🤖 AI Summary
This work addresses the minimum-Steiner-point non-obtuse triangulation problem for planar straight-line graphs: given a set of vertices and non-crossing edges, compute a triangulation containing no obtuse triangles while minimizing the number of Steiner points; if infeasible, minimize the number of obtuse triangles. It is the first time this problem has been adopted as the core challenge of the CG:SHOP international competition, establishing a unified evaluation framework and standardized benchmark suite. The proposed approach integrates computational geometry constructions, integer programming modeling, heuristic search, and local optimization, enabling multi-strategy automatic triangulation with rigorous quality verification.
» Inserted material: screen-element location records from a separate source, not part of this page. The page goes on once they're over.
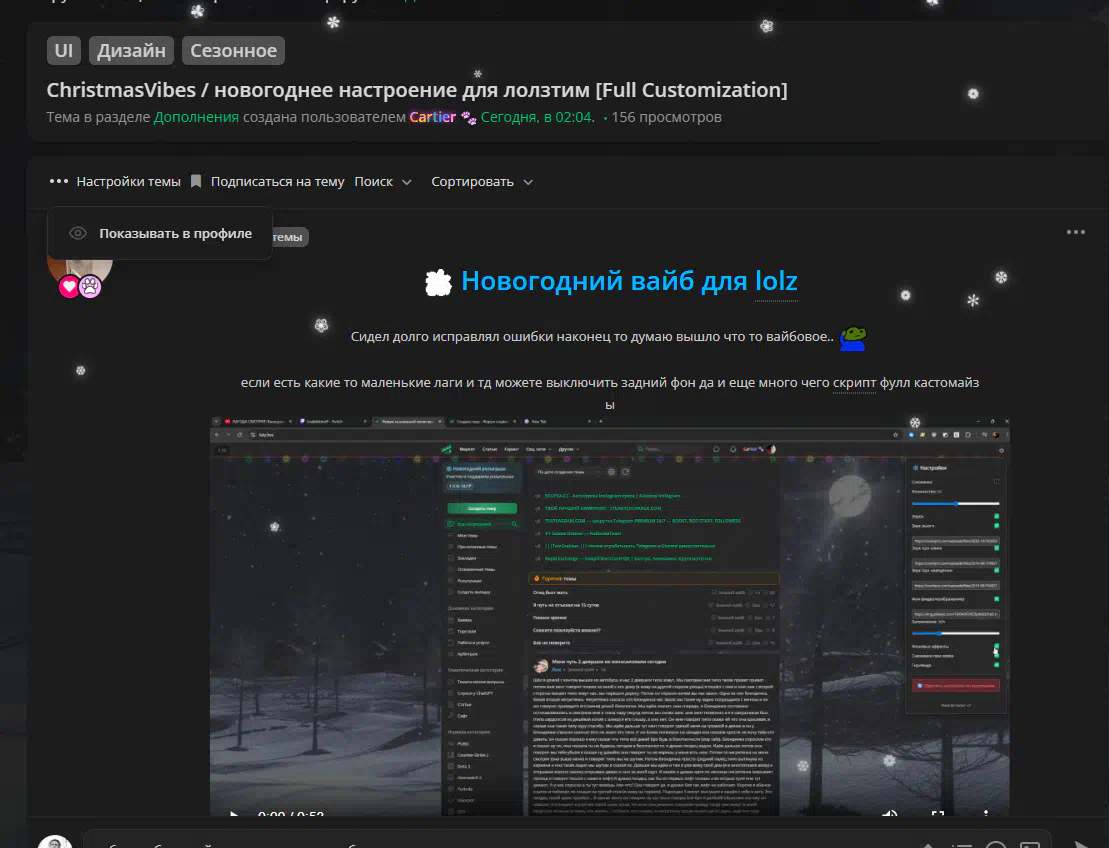This screenshot has width=1109, height=848.
Task: Click the paw badge under avatar
Action: [90, 287]
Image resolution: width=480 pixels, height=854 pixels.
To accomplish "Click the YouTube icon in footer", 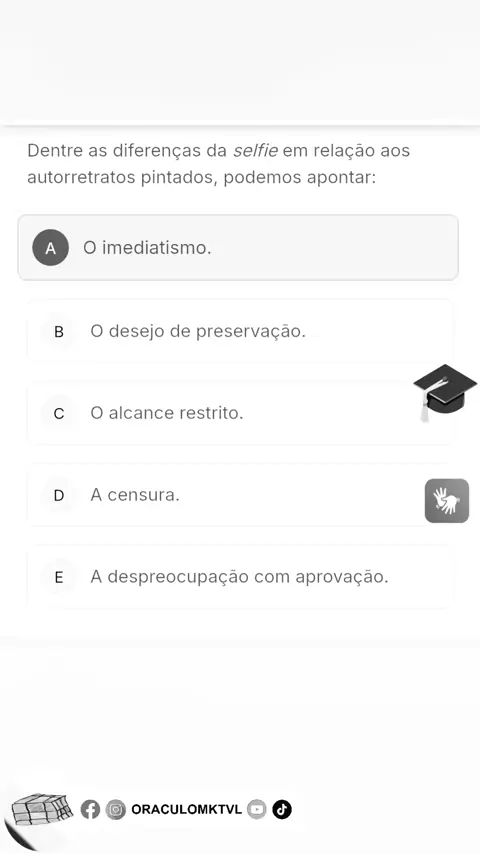I will [257, 809].
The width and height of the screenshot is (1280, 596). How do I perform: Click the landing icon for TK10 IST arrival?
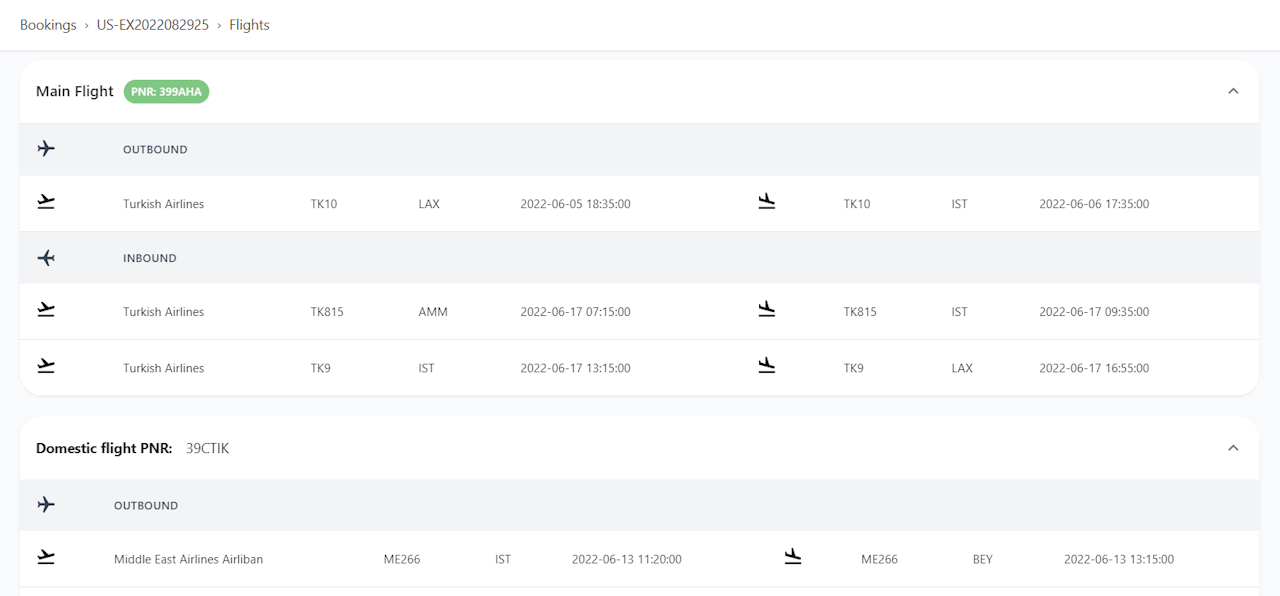767,202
An open-source evaluation platform fosters collaborative algorithmic advancement. On benchmark instances with up to thousands of vertices, the method achieves significantly improved optimal-solution coverage and reduces the average number of Steiner points by over 30%. This work establishes the first systematic solution paradigm and practical benchmark for the problem.
📝 Abstract
We give an overview of the 2025 Computational Geometry Challenge targeting the problem Minimum Non-Obtuse Triangulation: Given a planar straight-line graph G in the plane, defined by a set of points in the plane (representing vertices) and a set of non-crossing line segments connecting them (representing edges); the objective is to find a feasible non-obtuse triangulation that uses a minimum number of Steiner points. If no triangulation without obtuse triangles is found, the secondary objective is to minimize the number of obtuse triangles in the triangulation.